Now if we are given a sequence of measure space $\{ (X_i, \mathcal{F}_i, \mu_i) \}_{i = 1} ^n$, how should we define a $n$-dimensional product measure space? It seems to me that there are two ways to do so:
Generalize the lemmas used to construct $\mathcal{F} \otimes \mathcal{G}$ and the product measure to $n$-dimensional. Then construct directly the measure space $(\prod_{i = 1} ^n X_i, \otimes_{i = 1} ^n \mathcal{F}_i, \pi)$.
Inductively define a product measure space $((\prod_{i = 1} ^{n - 1} X_i) \times X_n, (\otimes_{i = 1} ^{n - 1} \mathcal{F}_i) \otimes \mathcal{F}_n, \tilde{\pi}: (\otimes_{i = 1} ^{n - 1} \mathcal{F}_i) \otimes \mathcal{F}_n \to [0, +\infty])$.

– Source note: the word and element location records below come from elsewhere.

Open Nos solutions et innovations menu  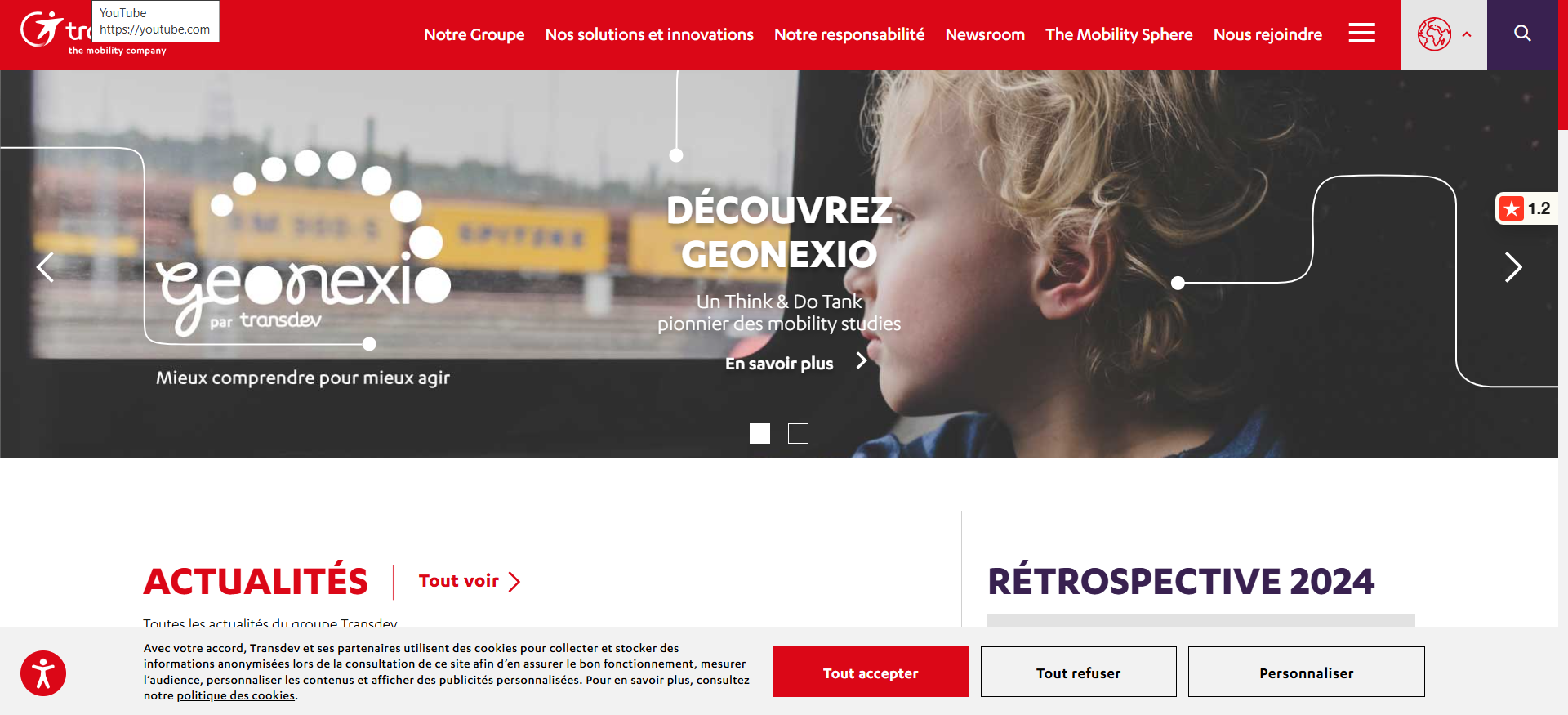649,34
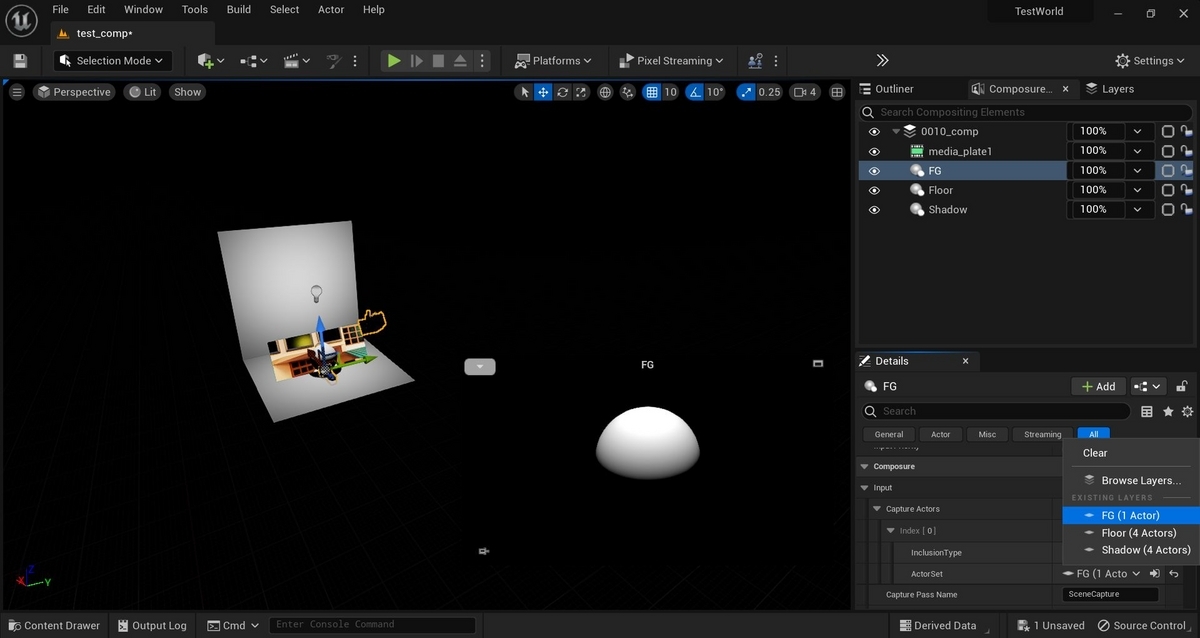The width and height of the screenshot is (1200, 638).
Task: Open the Build menu
Action: pos(239,10)
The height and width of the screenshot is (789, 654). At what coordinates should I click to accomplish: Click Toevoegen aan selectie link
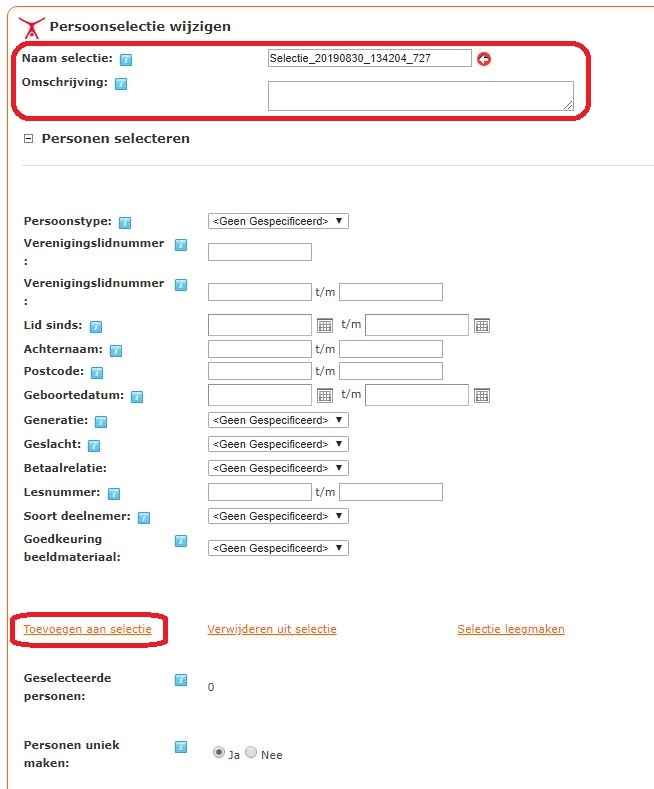click(88, 629)
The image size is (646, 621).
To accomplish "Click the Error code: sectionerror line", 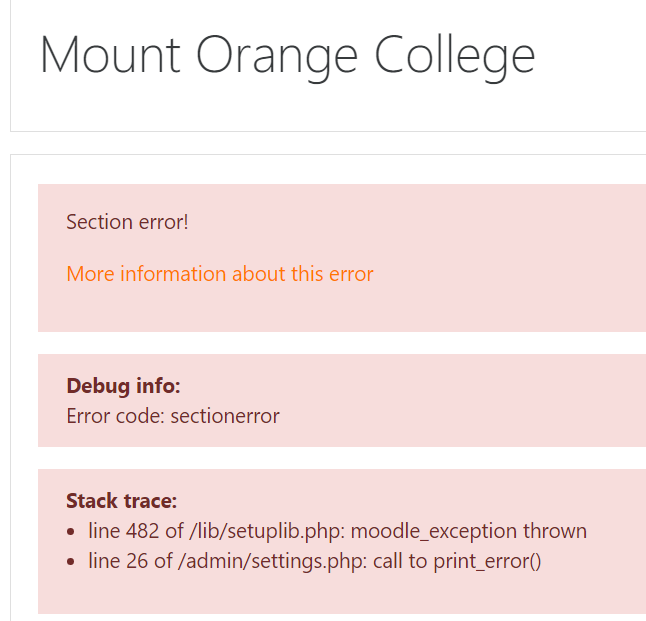I will (173, 416).
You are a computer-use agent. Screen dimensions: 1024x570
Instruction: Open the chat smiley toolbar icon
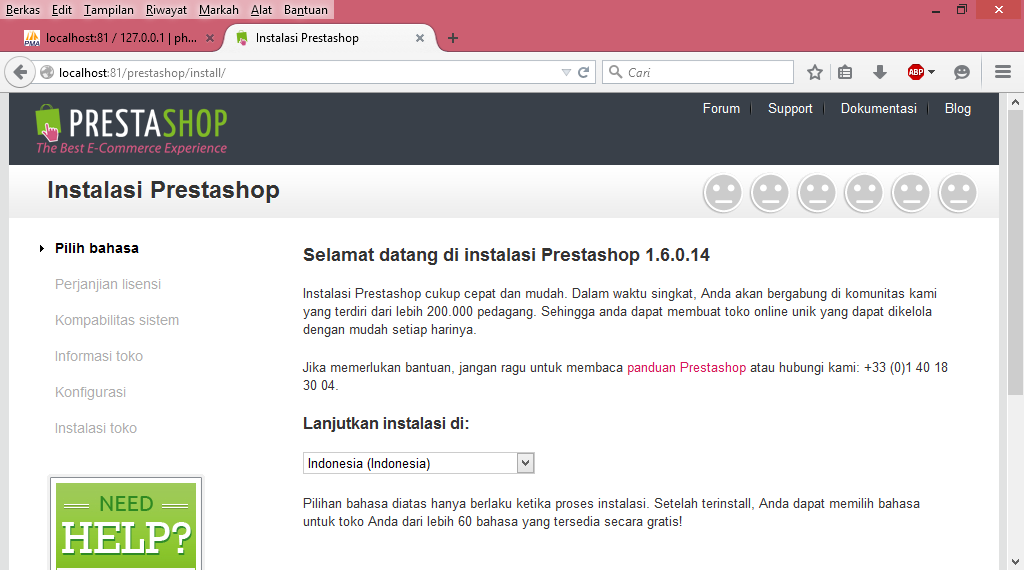(x=962, y=72)
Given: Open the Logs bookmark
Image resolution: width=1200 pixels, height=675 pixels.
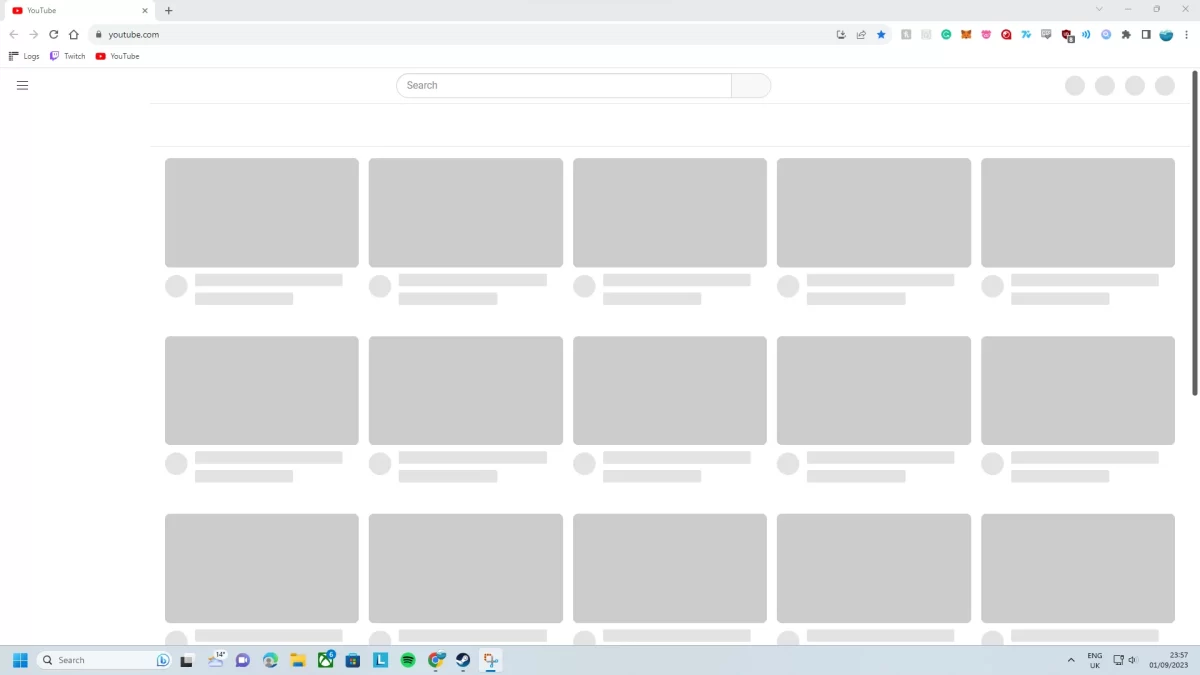Looking at the screenshot, I should (23, 56).
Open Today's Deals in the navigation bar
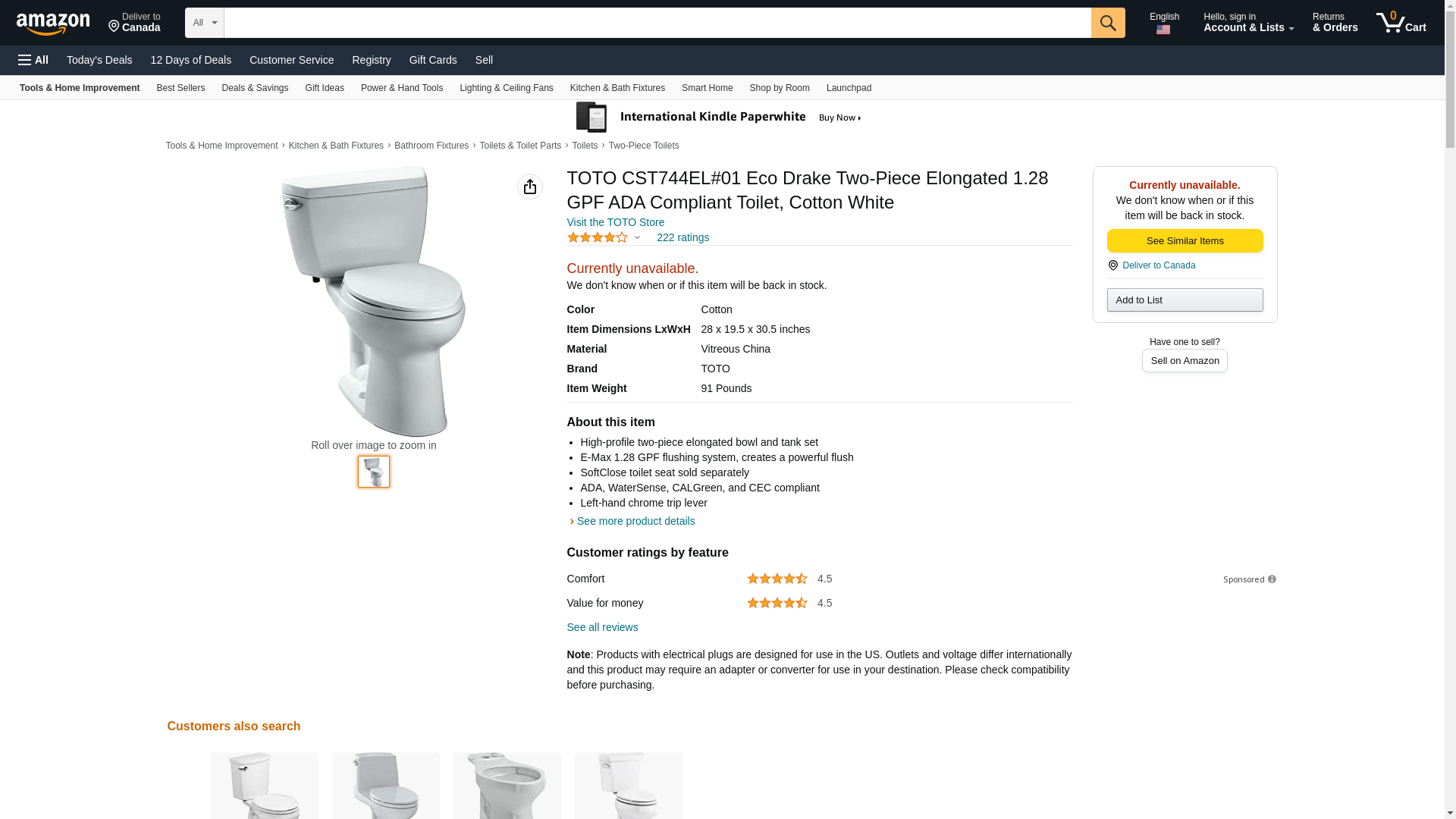The width and height of the screenshot is (1456, 819). (99, 60)
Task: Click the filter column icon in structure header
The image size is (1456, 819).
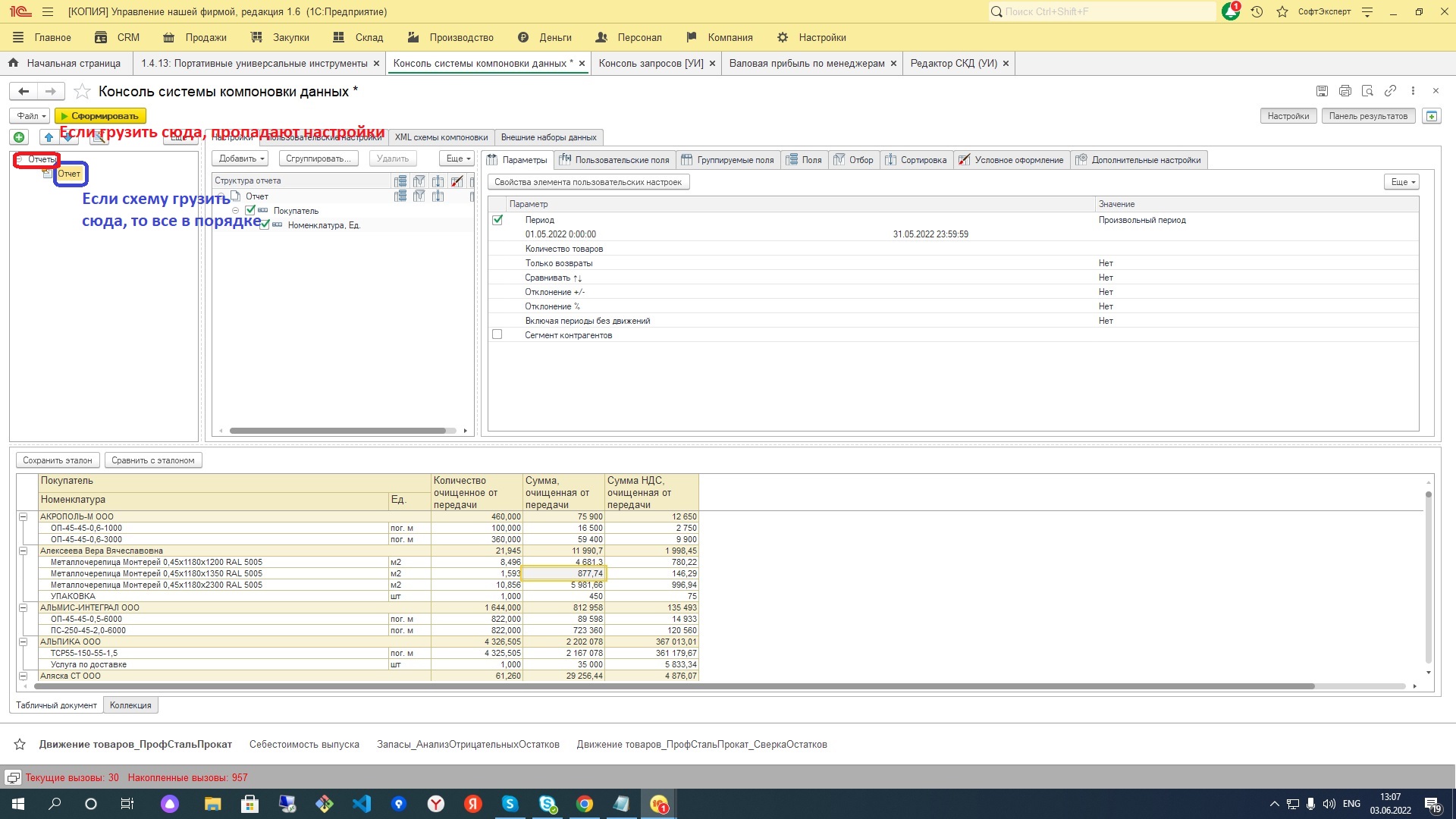Action: [x=419, y=180]
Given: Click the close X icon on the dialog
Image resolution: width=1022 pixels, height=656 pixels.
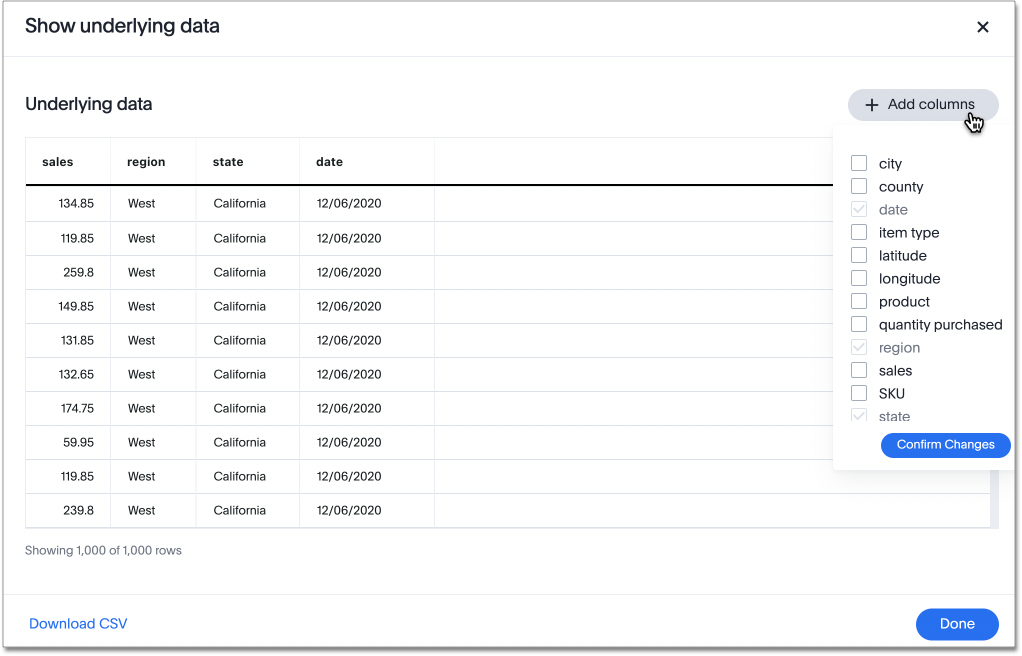Looking at the screenshot, I should (x=983, y=27).

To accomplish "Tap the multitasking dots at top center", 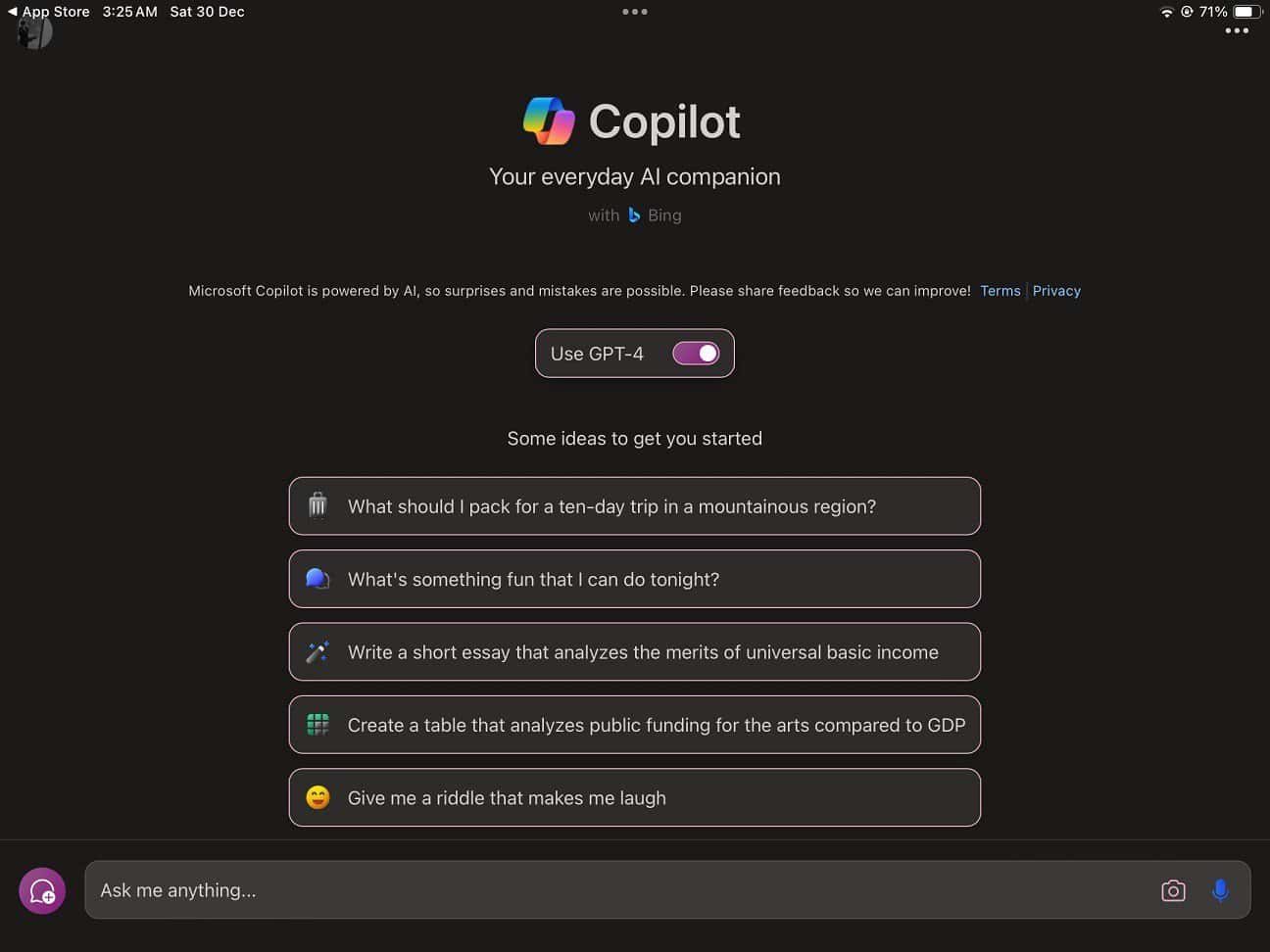I will pos(635,12).
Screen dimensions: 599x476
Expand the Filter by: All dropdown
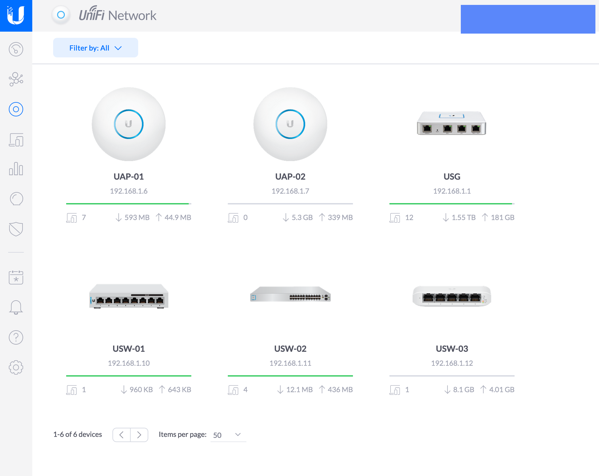click(x=96, y=48)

Would we get the same product measure space with the two ways above?
I suspect the answer is no, as associativity of product measure spaces is only guaranteed with complete measure spaces. If my suspicion is correct, there should be counter-examples. Could someone provide a counter-example?